Later he offers, "Seeing that you're unemployed now, how wise do you feel was your decision to leave engineering?" Slam! "I don't have the head for it anyway." And there was that small explosion in the dorm from one of my homemade extension cords. "So why'd you ever think you could be an engineer?" "I didn't. I applied to all the colleges except the engineering school and they put me in engineering." Go Tech.

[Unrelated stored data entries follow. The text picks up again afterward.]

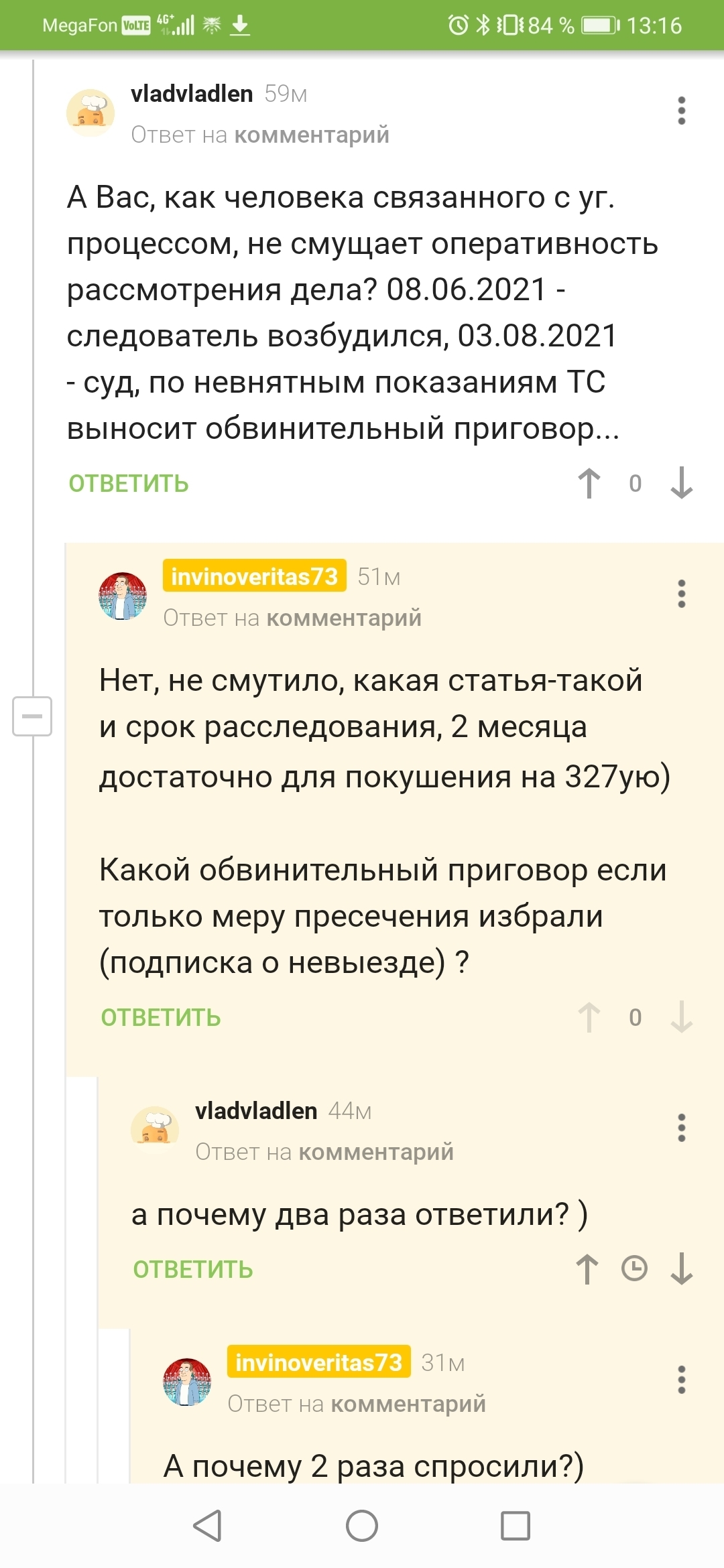Open options menu for invinoveritas73's 31m comment

(681, 1380)
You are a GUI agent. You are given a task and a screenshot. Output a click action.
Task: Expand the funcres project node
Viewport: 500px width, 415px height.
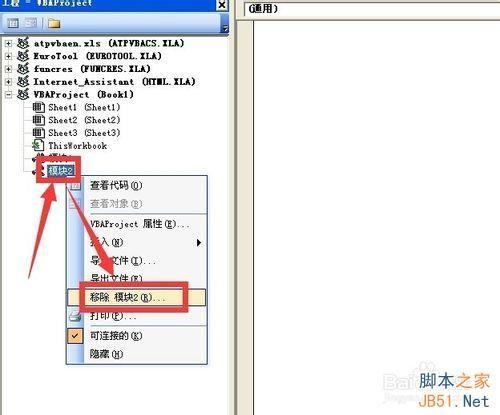9,69
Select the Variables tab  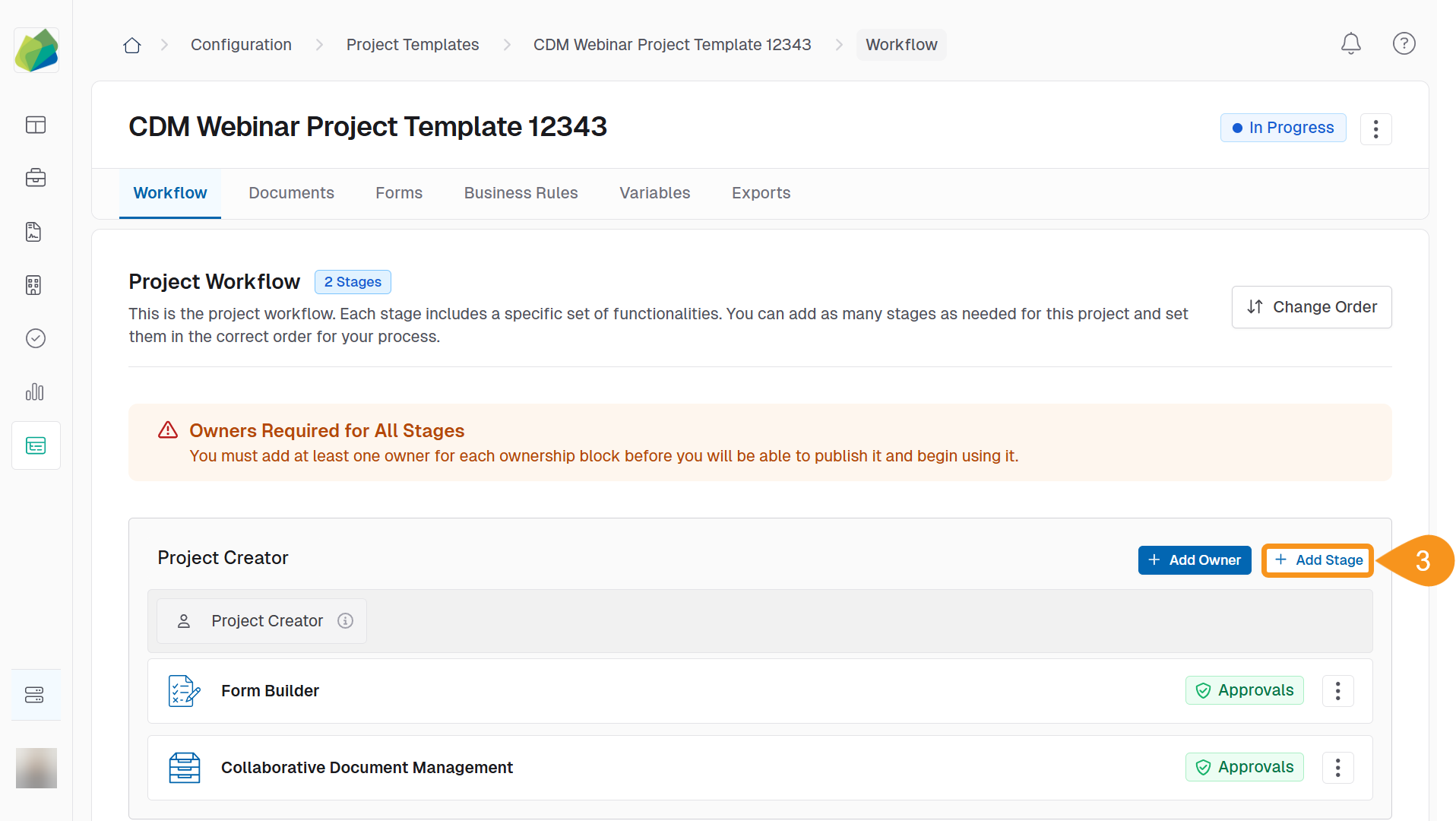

On the short walk to the station, we pass Nova Terra, where a Latin band plays for a dancing upscale, well-dressed crowd. Angelina, nose up against the window, mourns, "Ooooooh, we should have gone there." It does look like fun. Last train back Saturday night is 1:22 a.m. If you gird yourself for the interminable 44-minute ride, downtown New Brunswick makes for a viable and economical spot for dining, drinking and dancing with your far-flung friends. As an added bonus, you might even be mistaken for a coed.